**Recorded data**:

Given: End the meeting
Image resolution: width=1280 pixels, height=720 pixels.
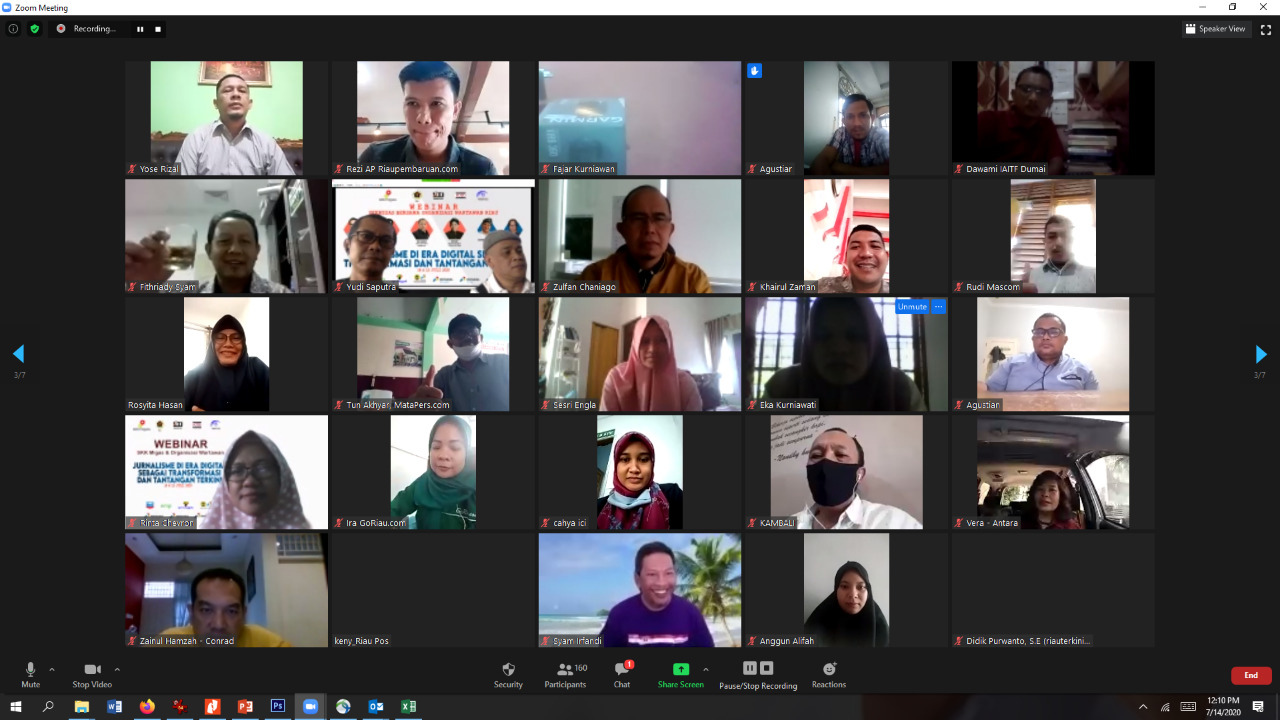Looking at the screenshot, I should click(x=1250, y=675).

...

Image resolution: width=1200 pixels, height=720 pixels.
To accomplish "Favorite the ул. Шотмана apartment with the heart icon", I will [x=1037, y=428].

==

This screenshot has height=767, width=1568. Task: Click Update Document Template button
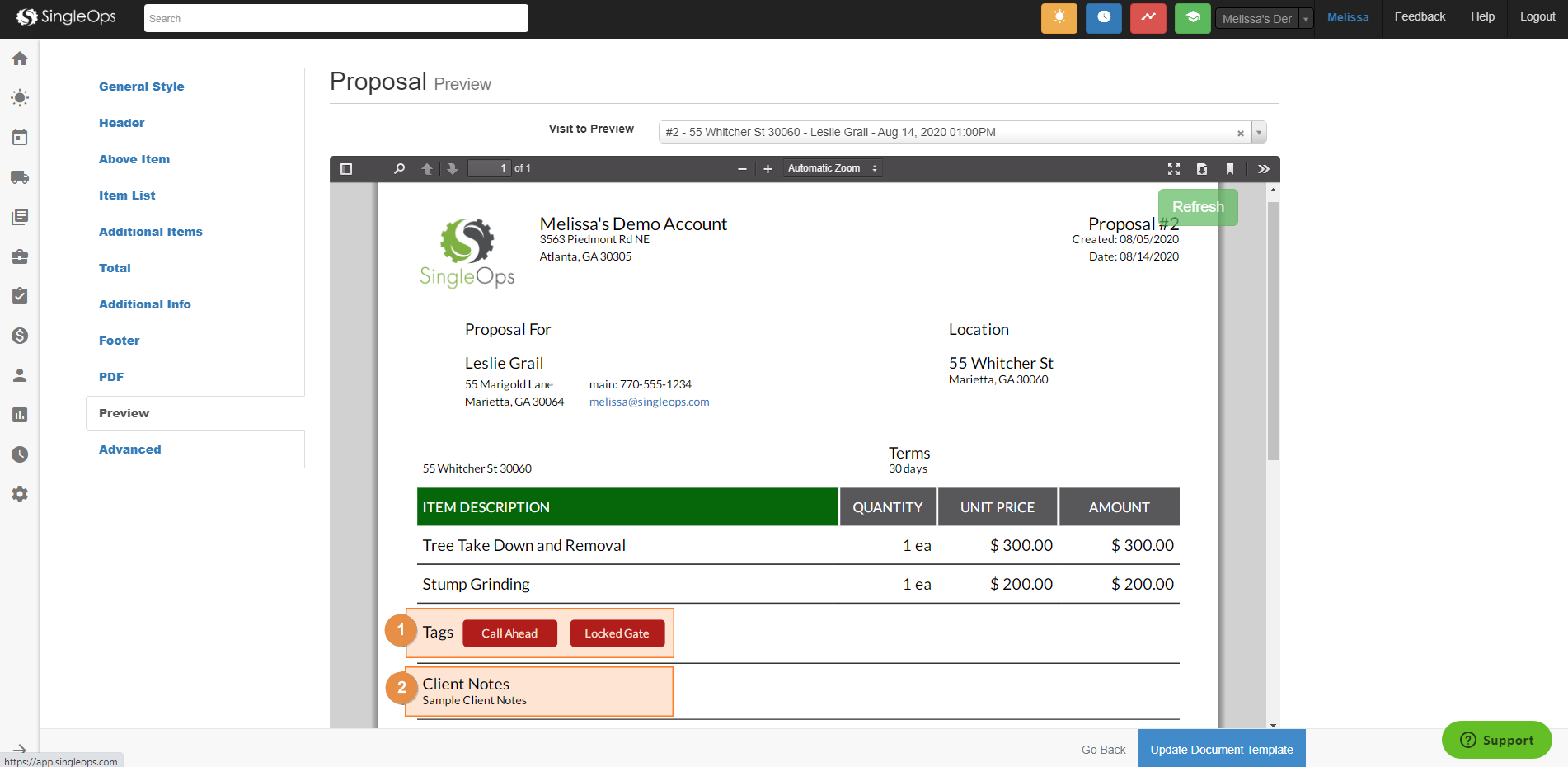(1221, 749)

**Exercise prompt**: Lay out the data from the line containing "Given: End the meeting" through the line containing "Looking at the" as a Markdown table with columns Row and Line, one row per non-blank line, and leave the pictures out of the answer.

**Solution to the exercise**:
| Row | Line |
|---|---|
| 1 | Given: End the meeting |
| 2 | Image resolution: width=1280 pixels, height=720 pixels. |
| 3 | Looking at the screenshot, I should click(x=1250, y=675). |